In January 2020, the Board appointed Douglas R. Baum as a director of Q2Earth, effective immediately. Mr. Baum was granted a 5-year option to purchase 200,000 shares of the Company’s commons stock exercisable at $0.02 per share. The options vest one-half in 12 months and the balance in 24 months.

 

In January 2020, the Company issued 5 million restricted common shares to a service provider pursuant to a six month investor relations agreement.

 

On February 7, 2020, the Company held a Special Meeting of Stockholders (the “Special Meeting”) in Florida.
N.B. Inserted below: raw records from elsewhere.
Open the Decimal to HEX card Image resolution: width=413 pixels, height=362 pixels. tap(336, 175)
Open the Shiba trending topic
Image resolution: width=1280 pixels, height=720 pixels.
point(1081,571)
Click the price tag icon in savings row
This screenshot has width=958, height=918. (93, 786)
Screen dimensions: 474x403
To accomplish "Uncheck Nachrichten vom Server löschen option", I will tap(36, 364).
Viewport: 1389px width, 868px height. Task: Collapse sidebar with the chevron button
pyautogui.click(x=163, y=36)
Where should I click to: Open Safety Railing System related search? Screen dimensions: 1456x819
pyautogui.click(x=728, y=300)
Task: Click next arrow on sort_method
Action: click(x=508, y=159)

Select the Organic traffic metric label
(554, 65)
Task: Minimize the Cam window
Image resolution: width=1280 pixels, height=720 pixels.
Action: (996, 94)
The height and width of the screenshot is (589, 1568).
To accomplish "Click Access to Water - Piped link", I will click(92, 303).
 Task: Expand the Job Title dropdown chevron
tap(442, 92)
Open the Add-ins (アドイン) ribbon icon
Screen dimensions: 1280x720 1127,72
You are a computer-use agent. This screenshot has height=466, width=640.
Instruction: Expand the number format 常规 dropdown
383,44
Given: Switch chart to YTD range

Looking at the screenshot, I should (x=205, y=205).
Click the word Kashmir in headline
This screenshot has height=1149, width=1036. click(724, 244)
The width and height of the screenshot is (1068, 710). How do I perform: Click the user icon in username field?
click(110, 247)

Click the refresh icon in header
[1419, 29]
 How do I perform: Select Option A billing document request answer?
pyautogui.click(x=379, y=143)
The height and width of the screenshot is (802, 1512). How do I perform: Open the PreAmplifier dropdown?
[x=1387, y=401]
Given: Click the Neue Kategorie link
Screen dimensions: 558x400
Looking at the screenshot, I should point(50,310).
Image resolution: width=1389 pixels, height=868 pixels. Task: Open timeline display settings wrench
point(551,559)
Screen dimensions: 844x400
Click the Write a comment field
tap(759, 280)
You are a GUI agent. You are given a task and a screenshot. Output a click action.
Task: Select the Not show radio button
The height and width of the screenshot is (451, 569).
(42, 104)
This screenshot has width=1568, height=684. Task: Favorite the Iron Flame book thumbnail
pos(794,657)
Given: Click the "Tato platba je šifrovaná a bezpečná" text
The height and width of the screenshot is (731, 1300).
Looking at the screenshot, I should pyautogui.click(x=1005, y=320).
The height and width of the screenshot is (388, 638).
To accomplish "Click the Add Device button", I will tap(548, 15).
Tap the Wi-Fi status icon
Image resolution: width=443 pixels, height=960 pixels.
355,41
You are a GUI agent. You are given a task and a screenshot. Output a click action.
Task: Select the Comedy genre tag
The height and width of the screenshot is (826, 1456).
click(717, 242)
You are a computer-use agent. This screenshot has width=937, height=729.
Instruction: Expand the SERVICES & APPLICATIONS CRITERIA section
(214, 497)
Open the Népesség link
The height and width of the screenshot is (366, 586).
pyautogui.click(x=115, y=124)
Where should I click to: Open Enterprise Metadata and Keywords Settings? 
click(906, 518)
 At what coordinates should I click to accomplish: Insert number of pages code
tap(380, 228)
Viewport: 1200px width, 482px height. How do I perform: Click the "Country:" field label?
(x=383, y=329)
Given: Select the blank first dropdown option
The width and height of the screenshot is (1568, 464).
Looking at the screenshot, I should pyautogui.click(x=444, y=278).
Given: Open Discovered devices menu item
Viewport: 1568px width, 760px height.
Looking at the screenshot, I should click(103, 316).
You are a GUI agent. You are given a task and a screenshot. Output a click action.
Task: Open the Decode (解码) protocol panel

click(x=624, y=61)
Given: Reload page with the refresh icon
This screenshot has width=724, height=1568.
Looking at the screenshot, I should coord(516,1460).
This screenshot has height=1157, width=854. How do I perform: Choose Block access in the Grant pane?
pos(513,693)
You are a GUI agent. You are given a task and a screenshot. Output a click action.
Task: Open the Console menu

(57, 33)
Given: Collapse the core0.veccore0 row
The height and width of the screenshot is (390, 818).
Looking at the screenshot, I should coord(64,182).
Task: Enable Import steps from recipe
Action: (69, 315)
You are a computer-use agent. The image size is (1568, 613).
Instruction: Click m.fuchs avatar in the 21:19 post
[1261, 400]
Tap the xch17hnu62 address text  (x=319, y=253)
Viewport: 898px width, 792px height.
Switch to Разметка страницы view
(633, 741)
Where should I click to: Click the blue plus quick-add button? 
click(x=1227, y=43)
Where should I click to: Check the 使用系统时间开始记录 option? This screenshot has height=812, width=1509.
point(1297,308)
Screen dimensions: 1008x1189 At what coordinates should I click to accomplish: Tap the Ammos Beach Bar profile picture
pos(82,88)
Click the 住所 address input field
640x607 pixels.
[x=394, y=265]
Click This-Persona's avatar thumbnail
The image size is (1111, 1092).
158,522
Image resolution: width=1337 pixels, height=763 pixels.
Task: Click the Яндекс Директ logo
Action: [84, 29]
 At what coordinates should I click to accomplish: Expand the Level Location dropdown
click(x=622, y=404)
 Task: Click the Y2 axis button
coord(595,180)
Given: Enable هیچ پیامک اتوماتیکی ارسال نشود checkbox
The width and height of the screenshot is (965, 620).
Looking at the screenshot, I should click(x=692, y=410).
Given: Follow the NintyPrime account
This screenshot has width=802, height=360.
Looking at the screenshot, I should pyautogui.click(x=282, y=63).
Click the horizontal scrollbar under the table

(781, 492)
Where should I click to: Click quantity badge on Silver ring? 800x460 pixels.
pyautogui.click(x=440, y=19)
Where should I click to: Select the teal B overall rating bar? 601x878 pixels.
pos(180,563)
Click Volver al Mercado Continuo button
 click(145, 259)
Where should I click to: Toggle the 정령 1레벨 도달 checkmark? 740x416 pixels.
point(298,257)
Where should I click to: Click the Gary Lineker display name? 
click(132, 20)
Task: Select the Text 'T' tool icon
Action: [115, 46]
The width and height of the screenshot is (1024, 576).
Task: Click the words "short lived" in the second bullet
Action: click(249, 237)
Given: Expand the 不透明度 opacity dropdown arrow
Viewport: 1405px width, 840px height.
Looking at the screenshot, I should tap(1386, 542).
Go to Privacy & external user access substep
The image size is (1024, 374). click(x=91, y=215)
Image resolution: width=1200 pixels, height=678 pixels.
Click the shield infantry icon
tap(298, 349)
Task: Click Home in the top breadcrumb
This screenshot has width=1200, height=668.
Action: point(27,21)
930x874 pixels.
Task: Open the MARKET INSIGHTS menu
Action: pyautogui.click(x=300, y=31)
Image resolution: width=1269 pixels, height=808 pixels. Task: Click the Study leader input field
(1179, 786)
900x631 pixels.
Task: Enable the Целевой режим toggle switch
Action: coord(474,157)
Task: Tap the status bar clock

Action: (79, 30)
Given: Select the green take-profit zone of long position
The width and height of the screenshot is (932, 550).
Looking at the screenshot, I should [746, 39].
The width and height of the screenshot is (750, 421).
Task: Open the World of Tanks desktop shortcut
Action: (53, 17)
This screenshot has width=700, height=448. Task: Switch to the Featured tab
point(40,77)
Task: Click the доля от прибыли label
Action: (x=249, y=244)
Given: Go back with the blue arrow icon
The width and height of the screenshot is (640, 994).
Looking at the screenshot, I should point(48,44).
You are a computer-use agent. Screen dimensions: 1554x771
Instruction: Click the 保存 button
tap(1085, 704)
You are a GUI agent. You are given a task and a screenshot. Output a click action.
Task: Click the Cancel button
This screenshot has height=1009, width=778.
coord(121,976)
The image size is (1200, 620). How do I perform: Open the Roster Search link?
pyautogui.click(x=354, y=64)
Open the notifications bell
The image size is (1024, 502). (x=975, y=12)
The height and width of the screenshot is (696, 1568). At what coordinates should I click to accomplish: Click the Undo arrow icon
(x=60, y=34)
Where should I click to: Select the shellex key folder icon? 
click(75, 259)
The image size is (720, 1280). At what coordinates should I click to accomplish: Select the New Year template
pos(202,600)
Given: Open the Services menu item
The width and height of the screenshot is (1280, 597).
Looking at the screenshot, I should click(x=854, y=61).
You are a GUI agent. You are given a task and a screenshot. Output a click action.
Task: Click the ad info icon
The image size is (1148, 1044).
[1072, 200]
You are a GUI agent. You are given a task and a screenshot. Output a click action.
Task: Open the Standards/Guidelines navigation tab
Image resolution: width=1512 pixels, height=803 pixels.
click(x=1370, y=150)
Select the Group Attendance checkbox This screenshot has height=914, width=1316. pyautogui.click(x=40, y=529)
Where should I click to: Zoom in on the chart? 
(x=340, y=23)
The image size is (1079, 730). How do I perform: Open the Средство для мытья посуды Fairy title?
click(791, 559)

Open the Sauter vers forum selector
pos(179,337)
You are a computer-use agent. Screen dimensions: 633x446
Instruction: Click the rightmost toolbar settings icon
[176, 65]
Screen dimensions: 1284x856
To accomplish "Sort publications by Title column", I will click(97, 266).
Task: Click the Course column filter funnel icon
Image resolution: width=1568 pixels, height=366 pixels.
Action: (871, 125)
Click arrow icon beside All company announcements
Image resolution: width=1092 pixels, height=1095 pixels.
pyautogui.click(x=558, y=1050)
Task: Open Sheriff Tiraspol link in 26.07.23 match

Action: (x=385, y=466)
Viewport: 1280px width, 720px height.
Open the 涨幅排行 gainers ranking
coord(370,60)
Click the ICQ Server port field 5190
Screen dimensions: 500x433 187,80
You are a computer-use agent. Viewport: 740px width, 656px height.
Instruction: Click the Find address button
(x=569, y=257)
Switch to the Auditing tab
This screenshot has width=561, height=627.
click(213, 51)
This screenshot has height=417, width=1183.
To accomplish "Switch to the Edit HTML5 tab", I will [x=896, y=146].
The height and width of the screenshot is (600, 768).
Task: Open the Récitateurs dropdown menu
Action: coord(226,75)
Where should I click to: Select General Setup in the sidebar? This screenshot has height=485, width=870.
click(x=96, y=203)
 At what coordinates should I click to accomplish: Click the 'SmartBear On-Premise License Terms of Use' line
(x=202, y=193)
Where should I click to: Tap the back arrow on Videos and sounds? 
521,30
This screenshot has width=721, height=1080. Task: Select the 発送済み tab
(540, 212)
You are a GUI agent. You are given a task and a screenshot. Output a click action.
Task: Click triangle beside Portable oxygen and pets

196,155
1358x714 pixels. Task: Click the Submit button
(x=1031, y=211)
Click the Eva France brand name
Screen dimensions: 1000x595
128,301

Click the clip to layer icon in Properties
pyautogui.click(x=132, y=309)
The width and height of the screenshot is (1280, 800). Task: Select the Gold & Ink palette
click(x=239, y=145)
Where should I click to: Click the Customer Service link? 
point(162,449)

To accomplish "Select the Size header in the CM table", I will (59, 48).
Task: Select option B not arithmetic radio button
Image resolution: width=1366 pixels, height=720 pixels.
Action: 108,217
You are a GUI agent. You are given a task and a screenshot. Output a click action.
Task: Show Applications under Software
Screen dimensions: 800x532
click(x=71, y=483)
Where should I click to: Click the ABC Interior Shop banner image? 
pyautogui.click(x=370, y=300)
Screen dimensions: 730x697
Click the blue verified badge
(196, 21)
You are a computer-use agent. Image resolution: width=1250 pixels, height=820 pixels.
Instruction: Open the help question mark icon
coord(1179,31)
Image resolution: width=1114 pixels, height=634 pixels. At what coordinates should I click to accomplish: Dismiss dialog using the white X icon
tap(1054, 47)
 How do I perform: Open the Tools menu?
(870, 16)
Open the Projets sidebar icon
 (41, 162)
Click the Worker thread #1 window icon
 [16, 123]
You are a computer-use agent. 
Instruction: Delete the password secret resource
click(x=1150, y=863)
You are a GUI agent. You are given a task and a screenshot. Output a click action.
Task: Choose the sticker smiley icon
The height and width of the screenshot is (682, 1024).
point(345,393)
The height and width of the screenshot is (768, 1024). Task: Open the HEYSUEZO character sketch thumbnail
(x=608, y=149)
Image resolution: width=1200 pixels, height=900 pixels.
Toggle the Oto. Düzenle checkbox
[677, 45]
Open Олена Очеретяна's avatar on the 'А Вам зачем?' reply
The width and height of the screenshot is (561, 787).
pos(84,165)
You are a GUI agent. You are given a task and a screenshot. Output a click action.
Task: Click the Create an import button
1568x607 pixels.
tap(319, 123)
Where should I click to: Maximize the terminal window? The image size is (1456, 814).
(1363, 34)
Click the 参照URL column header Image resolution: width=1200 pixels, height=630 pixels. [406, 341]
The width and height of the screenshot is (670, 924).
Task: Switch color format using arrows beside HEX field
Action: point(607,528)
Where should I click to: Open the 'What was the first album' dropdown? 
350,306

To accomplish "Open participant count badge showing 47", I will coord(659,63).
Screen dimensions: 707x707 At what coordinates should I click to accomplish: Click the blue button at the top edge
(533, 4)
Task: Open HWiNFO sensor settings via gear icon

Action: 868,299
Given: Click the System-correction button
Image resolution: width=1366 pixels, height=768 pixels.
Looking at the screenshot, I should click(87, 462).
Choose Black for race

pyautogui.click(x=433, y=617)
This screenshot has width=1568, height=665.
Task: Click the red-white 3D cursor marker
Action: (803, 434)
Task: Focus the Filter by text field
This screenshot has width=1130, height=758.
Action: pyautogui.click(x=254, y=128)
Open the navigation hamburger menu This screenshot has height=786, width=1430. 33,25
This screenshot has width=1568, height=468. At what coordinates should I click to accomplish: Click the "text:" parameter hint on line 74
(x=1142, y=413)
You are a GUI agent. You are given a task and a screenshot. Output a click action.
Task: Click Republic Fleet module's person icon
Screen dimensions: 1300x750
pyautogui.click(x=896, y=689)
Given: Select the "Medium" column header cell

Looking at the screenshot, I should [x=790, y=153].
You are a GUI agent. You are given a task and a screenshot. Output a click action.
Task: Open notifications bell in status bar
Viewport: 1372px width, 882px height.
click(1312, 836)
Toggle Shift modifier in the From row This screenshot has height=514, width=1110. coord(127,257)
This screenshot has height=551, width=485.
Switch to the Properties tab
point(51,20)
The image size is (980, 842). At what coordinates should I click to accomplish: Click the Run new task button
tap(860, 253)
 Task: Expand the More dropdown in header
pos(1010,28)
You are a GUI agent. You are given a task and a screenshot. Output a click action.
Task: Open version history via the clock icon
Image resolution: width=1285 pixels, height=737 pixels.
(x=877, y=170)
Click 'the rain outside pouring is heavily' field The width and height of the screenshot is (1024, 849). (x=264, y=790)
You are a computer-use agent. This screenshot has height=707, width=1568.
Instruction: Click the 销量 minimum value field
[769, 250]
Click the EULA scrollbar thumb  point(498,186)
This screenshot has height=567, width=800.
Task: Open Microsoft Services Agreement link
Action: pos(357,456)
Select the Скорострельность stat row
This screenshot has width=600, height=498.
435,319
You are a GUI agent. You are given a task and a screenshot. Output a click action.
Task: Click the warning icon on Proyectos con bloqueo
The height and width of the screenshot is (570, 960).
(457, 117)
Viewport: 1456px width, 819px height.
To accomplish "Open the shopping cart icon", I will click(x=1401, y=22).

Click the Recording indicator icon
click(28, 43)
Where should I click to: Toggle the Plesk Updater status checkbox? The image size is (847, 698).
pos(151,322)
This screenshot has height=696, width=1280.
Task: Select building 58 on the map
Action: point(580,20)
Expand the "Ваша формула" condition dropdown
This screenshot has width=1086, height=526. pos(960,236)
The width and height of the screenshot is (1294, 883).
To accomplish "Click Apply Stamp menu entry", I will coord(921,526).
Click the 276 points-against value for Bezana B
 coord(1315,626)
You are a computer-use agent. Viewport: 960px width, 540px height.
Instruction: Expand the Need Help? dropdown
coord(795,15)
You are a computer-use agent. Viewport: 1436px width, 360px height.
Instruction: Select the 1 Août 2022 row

The final results of voting for each matter submitted to a vote were as follows:

 

  The proposal to amend the Company’s Certificate of Incorporation (the “Charter”) to increase the authorized number of our shares of Common Stock from 100,000,000 to 300,000,000 shares was approved with a vote of 30,938,676 shares FOR and 4,172,313 shares AGAINST the proposal.

 

  The proposal to amend the Company’s Charter to effect a reverse stock split of the outstanding shares of the Company’s Common Stock by a ratio of not less than 1:2 shares and not more than 1:25 shares, with the exact ratio to be set at a whole number within this range by the Board of Directors of the Company in its sole discretion, was approved with a vote of 32,034,165 shares FOR and 3,072,686 shares AGAINST the proposal.

 

  The proposal to adopt the Amended Omnibus Equity Incentive Plan was approved with a vote of 25,594,768 shares FOR and 2,333,068 shares AGAINST the proposal, with 455,735 shares abstaining from the vote.

 

As of April 14, 2020, the Company has not yet filed amendments to its Charter to increase the number of authorized Common Stock or to institute a reverse split.